The US was expected to alert the Russians on Wednesday morning about Obama's decision, though the two presidents were not expected to speak directly. Obama and Putin last met in June on the sidelines of the G8 summit in Northern Ireland.

Instead of visiting Putin in Moscow, the US president will add a stop in Sweden to his early September travel itinerary.

White House Deputy National Security Adviser Ben Rhodes said Russia's decision last week to defy the US only worsened an already troubled relationship. With few signs progress would be made during the Moscow summit on other agenda items, Rhodes said the president decided to cancel the talks.

"We'll still work with Russia on issues where we can find common ground, but it was the unanimous view of the president and his national security team that a summit did not make sense in the current environment," Rhodes said.

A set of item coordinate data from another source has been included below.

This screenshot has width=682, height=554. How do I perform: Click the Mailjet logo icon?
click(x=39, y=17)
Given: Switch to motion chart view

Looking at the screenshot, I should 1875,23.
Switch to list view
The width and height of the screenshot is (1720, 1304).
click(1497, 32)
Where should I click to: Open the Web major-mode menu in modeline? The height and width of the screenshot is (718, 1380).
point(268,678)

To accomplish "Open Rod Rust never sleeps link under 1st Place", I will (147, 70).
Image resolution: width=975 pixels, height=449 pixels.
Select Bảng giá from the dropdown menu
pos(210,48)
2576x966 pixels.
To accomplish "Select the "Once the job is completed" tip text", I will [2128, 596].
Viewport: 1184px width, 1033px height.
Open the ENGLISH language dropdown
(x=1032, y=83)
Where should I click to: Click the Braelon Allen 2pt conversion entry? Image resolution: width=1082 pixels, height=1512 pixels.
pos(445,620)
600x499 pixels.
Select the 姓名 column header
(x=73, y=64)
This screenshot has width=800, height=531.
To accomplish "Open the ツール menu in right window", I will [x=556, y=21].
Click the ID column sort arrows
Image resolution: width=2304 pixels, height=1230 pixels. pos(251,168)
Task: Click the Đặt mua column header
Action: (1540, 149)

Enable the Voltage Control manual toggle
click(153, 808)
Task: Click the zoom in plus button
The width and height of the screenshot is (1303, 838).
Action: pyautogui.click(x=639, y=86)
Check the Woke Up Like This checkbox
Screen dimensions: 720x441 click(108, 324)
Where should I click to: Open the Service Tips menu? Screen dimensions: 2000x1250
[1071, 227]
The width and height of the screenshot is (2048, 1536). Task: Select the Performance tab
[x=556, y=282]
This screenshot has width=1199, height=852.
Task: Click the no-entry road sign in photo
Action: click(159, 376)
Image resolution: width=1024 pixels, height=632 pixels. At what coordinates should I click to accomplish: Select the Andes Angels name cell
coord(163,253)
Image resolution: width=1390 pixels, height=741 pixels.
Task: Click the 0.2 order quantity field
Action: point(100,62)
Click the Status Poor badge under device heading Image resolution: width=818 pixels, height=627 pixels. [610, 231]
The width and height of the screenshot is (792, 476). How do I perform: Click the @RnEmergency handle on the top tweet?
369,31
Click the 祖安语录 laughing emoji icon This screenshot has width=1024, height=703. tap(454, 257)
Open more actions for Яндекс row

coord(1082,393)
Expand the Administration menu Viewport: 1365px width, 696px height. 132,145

Obama cancels Putin talks over Snowden asylum offer

US. President Barack Obama, left, meets with Russian President Vladimir Putin during the G8 Summit at Lough Erne in Enniskillen, Northern reland June 17, 2013. [Photo/Agencies]

Obama's decision is likely to deepen the chill in the already frosty relationship between the two leaders. They have frequently found themselves at odds on pressing international issues, most recently in Syria, where the US accuses Putin of helping President Bashar al-Assad fund a civil conflict.

Moscow has accused the US of installing a missile shield in Eastern Europe as a deterrent against Russia, despite US assurances that the shield is not aimed at its former Cold War foe. Putin also signed a law last year banning US adoptions of Russian children, a move that was seen as retaliation for the US measure that cleared the way for the human rights sanctions.

More details of US spying program to come

Glenn Greenwald, the US journalist who published documents leaked by fugitive former US intelligence contractor Edward Snowden, plans to make new revelations "within the next 10 days or so" on secret US surveillance of the Internet.

"The articles we have published so far are a very small part of the revelations that ought to be published," Greenwald said at a Brazilian congressional hearing on Tuesday that is investigating US Internet surveillance in Brazil.

"There will certainly be many more revelations on spying by the US government and how it is invading the communications of Brazil and Latin America," he said in Portuguese.

The Rio de Janeiro-based columnist for British newspaper The Guardian said he has recruited the help of experts to understand some of the 15,000 to 20,000 classified documents from the US National Security Agency that Snowden gave him, some of which are "very long and complex and take time to read".